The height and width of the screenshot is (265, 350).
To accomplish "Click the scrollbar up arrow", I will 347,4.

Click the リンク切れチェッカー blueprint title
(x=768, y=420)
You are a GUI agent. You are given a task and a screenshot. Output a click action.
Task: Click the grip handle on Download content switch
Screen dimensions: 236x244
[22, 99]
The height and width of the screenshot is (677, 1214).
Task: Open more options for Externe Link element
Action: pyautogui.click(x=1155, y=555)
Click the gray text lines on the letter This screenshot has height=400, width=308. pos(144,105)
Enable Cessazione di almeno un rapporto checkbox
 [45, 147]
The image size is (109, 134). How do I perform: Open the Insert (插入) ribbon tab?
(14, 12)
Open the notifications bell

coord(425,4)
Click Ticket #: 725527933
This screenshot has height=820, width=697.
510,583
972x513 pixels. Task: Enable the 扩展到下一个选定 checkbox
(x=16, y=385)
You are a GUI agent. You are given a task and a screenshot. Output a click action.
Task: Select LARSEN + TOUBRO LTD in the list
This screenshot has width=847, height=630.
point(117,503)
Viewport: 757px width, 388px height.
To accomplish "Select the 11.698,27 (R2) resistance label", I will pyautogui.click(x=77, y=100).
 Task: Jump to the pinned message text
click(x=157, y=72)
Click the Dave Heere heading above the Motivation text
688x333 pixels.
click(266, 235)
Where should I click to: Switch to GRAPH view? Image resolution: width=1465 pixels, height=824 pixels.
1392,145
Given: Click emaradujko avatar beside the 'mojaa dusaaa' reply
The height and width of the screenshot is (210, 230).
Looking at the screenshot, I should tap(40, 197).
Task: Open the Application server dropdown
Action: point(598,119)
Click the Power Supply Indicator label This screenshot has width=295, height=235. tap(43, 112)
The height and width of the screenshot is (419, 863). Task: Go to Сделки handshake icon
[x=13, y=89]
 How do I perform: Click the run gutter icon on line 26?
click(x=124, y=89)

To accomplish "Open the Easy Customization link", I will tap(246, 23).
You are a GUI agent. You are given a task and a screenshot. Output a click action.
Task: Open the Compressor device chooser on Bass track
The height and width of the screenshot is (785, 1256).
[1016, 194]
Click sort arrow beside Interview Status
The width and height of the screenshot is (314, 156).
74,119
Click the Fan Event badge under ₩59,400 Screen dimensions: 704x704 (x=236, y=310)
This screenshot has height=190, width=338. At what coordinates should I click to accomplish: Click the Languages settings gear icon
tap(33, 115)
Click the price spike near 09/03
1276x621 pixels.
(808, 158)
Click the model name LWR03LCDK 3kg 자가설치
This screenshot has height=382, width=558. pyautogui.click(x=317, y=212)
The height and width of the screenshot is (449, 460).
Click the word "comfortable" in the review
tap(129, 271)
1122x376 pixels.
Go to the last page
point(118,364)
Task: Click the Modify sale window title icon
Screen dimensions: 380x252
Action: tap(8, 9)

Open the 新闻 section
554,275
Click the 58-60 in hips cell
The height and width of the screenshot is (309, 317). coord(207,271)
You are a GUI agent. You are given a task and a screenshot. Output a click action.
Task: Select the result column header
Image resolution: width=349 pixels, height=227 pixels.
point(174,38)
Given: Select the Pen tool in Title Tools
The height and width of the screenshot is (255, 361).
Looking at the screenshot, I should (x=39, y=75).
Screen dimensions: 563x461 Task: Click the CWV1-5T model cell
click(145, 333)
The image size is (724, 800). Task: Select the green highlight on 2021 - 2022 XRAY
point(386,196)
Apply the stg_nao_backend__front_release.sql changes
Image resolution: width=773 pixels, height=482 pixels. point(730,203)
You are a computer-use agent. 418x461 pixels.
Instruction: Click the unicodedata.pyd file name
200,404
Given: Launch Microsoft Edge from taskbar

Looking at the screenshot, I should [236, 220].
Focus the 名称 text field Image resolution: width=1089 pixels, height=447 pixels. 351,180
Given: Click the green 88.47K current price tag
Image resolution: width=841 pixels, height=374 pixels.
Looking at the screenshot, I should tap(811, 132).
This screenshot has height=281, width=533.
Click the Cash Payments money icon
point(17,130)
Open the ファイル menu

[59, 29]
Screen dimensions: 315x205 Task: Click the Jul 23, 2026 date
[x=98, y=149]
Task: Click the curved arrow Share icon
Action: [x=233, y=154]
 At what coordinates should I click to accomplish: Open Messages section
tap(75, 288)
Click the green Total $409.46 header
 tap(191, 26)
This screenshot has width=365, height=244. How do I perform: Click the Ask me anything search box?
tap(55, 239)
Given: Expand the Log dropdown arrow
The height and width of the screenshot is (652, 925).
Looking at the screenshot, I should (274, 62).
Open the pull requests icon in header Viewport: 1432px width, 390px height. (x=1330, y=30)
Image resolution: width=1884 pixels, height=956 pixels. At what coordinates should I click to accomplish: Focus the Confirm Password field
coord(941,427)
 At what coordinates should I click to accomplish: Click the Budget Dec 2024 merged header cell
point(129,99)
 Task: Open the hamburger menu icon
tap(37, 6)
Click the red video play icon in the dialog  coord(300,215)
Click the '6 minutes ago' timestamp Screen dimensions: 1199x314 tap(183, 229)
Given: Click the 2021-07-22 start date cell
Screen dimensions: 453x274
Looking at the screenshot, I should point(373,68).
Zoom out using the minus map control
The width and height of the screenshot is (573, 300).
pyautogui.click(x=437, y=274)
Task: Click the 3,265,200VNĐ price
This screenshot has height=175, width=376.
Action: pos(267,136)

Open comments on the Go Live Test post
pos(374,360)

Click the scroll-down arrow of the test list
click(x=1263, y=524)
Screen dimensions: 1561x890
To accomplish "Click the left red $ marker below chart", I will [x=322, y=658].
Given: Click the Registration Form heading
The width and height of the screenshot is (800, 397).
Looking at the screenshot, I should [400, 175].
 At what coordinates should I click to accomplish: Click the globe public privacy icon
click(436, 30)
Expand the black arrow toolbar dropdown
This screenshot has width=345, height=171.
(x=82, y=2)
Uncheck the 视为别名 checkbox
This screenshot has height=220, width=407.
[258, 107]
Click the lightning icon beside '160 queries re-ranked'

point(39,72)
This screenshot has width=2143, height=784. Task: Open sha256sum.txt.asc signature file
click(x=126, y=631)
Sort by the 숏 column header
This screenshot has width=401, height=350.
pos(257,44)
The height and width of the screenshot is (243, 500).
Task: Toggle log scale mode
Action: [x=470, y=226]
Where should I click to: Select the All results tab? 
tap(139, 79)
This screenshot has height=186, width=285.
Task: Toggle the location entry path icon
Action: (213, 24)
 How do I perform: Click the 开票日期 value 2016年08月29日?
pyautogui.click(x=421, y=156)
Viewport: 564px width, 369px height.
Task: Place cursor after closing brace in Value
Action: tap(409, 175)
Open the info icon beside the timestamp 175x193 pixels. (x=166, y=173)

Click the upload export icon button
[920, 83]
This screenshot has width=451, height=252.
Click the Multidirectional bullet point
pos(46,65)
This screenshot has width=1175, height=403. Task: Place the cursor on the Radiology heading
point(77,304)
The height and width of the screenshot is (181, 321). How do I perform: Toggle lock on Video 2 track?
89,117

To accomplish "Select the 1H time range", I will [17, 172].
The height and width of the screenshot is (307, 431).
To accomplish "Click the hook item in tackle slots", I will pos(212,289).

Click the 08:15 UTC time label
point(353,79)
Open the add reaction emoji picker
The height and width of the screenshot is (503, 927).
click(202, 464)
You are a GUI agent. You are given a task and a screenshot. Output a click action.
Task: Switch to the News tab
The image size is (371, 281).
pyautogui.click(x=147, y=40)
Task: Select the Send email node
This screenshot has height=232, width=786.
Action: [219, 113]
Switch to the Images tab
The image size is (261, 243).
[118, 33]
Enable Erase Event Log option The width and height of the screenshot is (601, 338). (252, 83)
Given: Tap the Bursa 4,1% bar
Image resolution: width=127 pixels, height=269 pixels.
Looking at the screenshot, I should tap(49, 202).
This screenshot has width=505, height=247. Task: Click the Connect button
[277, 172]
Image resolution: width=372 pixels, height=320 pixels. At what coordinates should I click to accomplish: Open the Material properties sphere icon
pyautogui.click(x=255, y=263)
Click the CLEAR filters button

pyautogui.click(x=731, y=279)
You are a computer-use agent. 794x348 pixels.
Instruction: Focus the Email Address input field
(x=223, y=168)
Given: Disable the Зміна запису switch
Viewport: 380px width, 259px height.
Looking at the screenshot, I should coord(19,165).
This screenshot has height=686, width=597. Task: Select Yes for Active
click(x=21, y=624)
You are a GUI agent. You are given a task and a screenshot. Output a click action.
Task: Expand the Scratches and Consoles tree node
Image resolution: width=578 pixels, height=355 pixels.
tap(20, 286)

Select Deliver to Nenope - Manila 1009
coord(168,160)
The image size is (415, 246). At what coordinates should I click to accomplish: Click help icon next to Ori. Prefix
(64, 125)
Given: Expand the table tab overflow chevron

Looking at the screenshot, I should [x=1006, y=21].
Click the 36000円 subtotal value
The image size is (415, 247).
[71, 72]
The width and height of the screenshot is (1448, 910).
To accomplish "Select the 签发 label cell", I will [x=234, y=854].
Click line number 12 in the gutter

## WHAT THE EXERCISE ASKS:
Which of the lines above include the string "computer"? Pick them out and copy them.

## OUTPUT FOR THIS EXERCISE:
You are a computer-use agent. 418x461 pixels.
You are a computer-use agent. 794x348 pixels.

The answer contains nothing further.